• AIM OF THE TASK:
In the records that follow, find the line with "Image resolution: width=728"; from there, retype every line exactly through the line with "the Recovery title", which also belongs to the answer.

• DATA UNDER STUDY:
━━━━━━━━━━━━━━━━━━━━━━━━━━━━━━

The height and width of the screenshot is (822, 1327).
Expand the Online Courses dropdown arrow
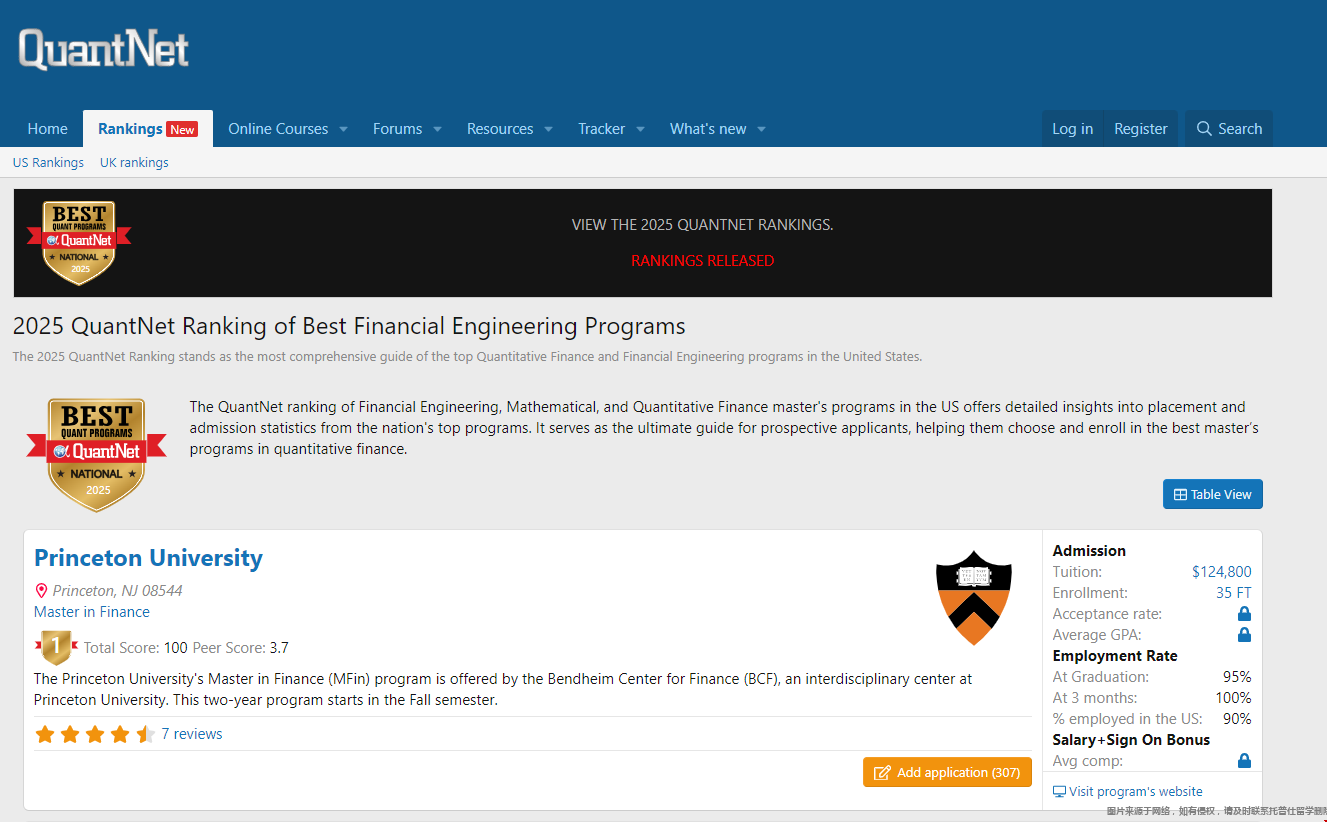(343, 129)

━━━━━━━━━━━━━━━━━━━━━━━━━━━━━━

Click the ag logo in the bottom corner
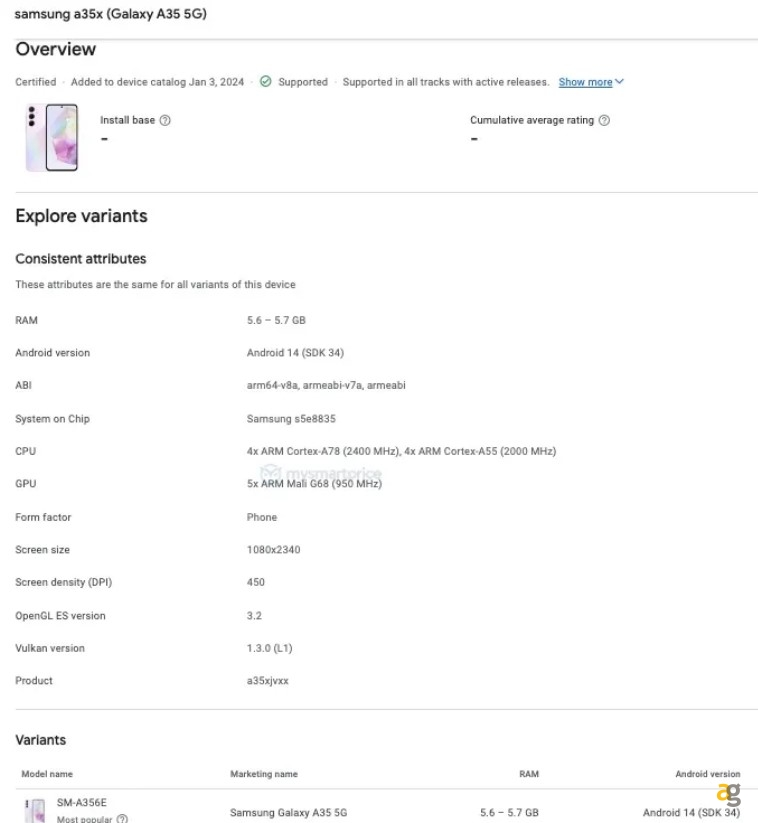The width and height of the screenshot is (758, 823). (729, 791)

━━━━━━━━━━━━━━━━━━━━━━━━━━━━━━

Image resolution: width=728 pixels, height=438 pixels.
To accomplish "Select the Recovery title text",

━━━━━━━━━━━━━━━━━━━━━━━━━━━━━━

• EXERCISE OUTPUT:
Image resolution: width=728 pixels, height=438 pixels.
To accomplish "Select the Recovery title text",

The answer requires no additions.